HVAC and Air Quality
Why HVAC Is the Most Critical System in an Operation Theatre
If only one engineering decision could be optimised in an operation theatre, it would be the air handling system. HVAC controls the air change rate, the directional flow pattern, the particulate count, the temperature, the humidity and the pressure relationship between the theatre and the corridor. Every one of these variables has a direct link to surgical site infection risk.
Class A theatres typically require twenty to twenty-five air changes per hour with laminar airflow over the surgical field, terminal HEPA filtration at H14 grade and a positive pressure of around fifteen pascals relative to the adjoining clean corridor. Humidity is held between fifty and sixty per cent and temperature around twenty-one degrees Celsius for surgeon comfort and infection control.
Pressure cascade is the invisible architecture of an OT complex.
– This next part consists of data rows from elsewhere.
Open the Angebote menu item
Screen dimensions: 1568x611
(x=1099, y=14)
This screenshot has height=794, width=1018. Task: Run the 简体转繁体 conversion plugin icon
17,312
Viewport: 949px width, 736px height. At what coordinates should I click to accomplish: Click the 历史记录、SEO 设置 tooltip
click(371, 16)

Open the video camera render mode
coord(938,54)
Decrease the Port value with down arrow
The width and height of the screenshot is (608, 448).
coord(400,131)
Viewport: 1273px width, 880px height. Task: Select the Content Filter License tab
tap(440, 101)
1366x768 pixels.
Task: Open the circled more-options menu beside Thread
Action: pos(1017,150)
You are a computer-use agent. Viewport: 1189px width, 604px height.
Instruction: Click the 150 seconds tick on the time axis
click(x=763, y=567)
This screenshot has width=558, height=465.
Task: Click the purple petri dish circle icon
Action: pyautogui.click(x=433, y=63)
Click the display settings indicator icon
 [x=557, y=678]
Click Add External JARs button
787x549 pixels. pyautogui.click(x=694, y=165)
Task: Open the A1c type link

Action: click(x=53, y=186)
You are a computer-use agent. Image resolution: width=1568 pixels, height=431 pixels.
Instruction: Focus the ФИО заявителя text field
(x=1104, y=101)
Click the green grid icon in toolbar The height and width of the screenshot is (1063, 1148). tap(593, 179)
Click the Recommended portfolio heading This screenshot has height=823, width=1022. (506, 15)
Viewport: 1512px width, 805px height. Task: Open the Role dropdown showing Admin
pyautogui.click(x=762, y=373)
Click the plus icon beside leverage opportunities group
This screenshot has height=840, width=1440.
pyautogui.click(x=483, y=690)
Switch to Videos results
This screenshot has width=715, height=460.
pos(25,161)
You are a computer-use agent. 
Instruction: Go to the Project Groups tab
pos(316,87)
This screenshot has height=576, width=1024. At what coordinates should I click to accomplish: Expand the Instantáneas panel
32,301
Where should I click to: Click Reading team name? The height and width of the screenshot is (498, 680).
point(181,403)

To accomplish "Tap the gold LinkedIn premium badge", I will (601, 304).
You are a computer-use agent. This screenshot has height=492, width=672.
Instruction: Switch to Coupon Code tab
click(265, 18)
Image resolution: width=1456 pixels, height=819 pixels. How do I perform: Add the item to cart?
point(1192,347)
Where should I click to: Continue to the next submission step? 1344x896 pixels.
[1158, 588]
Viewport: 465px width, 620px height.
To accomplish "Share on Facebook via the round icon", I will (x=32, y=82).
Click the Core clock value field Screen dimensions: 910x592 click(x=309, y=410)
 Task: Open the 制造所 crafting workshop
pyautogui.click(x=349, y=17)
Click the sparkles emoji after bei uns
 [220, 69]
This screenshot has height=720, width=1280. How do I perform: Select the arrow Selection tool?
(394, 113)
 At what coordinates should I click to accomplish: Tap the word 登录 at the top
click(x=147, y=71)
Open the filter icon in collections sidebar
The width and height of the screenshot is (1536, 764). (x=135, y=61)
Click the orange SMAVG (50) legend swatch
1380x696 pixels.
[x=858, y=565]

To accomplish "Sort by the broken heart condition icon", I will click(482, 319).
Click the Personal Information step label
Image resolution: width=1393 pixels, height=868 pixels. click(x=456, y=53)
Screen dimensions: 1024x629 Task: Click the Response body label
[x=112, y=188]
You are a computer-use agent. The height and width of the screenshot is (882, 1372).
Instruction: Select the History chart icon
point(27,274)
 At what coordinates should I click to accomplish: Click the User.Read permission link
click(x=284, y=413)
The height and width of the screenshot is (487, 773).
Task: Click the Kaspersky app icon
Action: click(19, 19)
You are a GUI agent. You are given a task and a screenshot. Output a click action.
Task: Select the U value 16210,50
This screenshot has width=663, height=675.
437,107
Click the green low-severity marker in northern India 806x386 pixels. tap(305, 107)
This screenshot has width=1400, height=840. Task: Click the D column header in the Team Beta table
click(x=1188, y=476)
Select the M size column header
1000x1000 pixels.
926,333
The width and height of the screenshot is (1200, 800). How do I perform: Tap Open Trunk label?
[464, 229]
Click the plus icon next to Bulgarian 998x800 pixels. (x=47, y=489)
Pressures step down progressively from the sterile theatre to the clean corridor to the protective zone to the rest of the hospital. A door opened against a poorly designed cascade pulls contaminated air into the surgical field. The cascade must be designed before the walls are.
Soul Architects coordinates OT HVAC design with MEP consultants from the concept stage to ensure that ceiling depth, plenum space, duct routing, AHU location and exhaust paths are reserved before structural drawings are released.